As a quite brazenly self-aggrandising aside, I would just add that one of my Simon Nolan novels is shelved in Brighton and Hove City Libraries, not in fiction - but in the Local History Centre. Yes, McQuade; I am in history. How does it make me feel? Well humble, of course. But also, paradoxically, proud. Grateful. Historic. That kind of thing. Unworthy? Whatever.

McQuade: Local History Centre? In Brighton? Hardly counts for much does it? I imagine they've crammed you between an old Vespa Scooter and pair of Peter James's Italian shoes. Now, if you were to be found in the National History museum alongside the Magna Carta and Queen Bodicea's provisional chariot license I just might be impressed. I'll have you know that my old trousers were donated to the notorious Libertine's Lounge in Mussleburgh where I once held sway with my rakish anecdotes while spending the Sunday collection plate offerings on absinthe and haddock-burgers.
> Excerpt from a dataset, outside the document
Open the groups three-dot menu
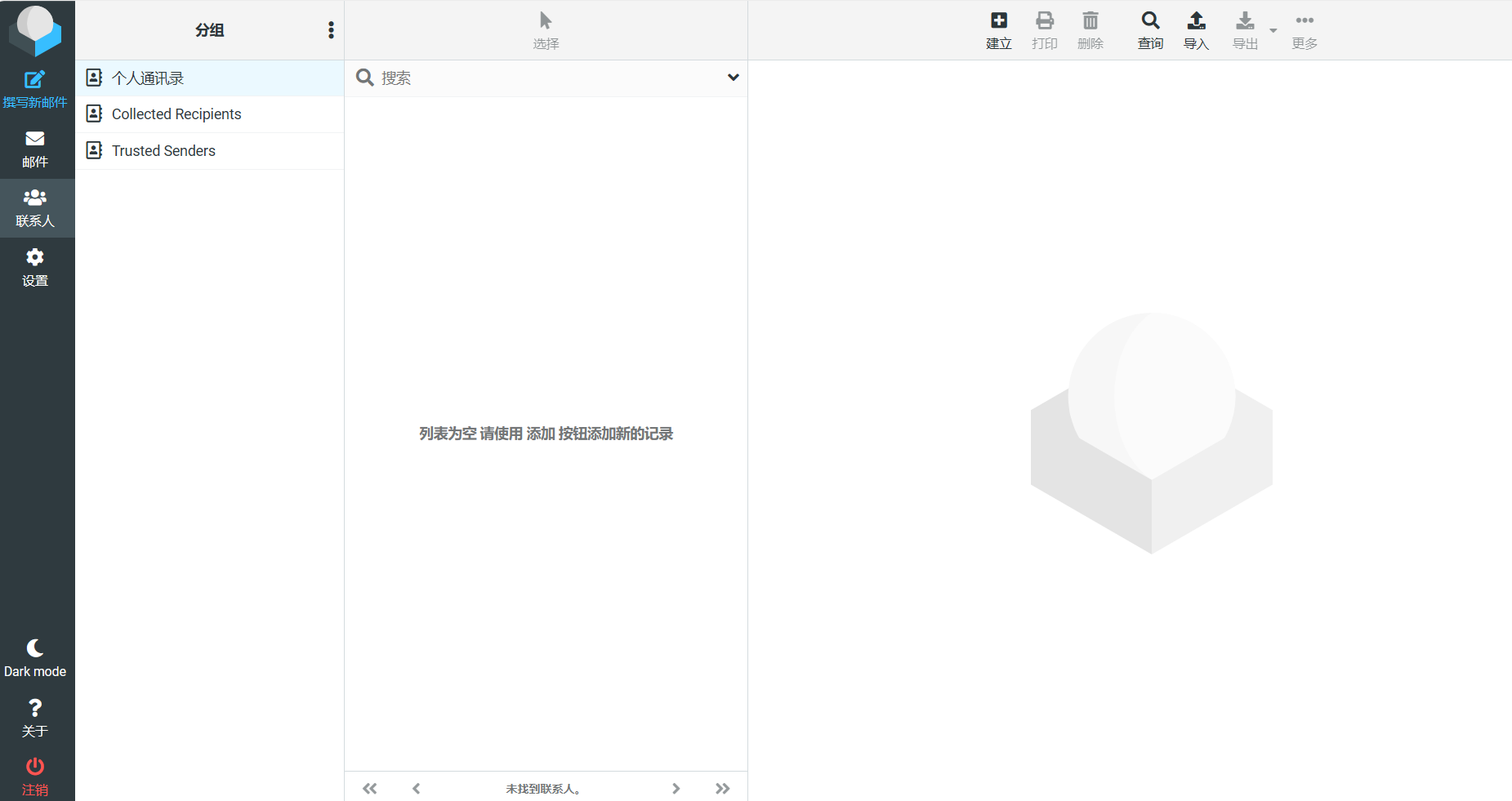The height and width of the screenshot is (801, 1512). tap(331, 30)
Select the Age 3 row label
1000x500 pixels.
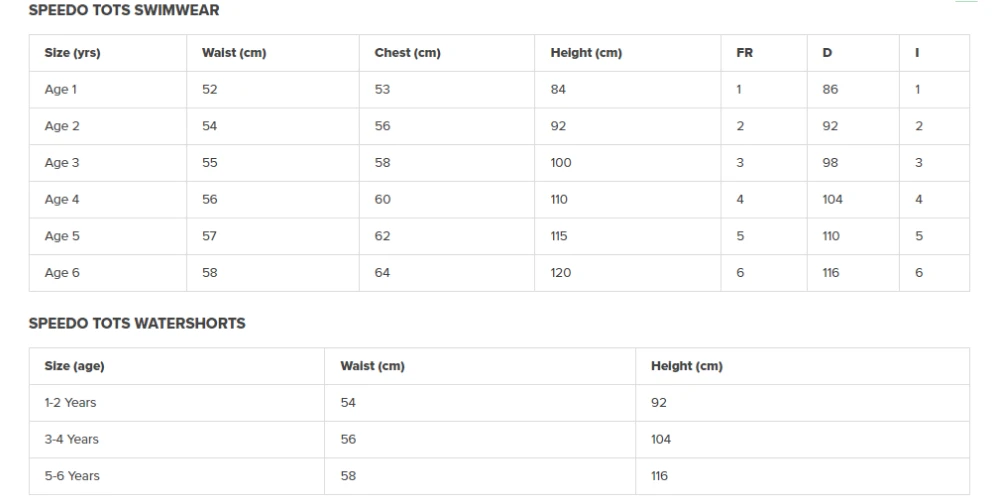pyautogui.click(x=62, y=163)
 Stop glaring at me, Maginn. Getting trussed like turkeys isn’t completely my fault you know. After all, if you hadn’t written that damned Methods of Confinement book we could be lounging in comfortable leather armchairs in my office and swigging whisky. So stop wincing and answer this…………. Erm, sorry, now I’ve forgotten the question. Tell you what, while I rock my chair back and forward in an attempt to loosen these bonds, answer this instead. What’s your favourite bird between a penguin and a puffin?

Maginn: I presume you mean in terms of survivability? You know, I’ve learned a thing or two about birds, and believe me, if you are going to survive an avian attack, whether by penguin or puffin, the one thing you must always remember is.............

Sound of crashing wood and thudding flesh

McQuade: Help, I’ve fallen over. Looks like I’ll have to finish this interview from a most disconcerting viewpoint on the floor. Oh, I do like your socks, Maginn. Bet they were a Christmas present. And by the way, your hands are turning blue. I’d try to wiggle your fingers around if I were you. Helps with the circulation. Now then, ‘Sheep’ has been re-released as an E-book publication, presumably to be followed by the others. Do you have any plans for releasing new work in E-book format? It can be a nice little earner you know. My million-selling Kindle E-book ‘Invergallus’ has allowed me to buy my own septic tank. Not having a garden it’s rather impractical but I do enjoy filling it with warm water and floating around in the dark and having my consciousness altered beyond any recognisable shape. Sorry, do you even remember what question I asked there?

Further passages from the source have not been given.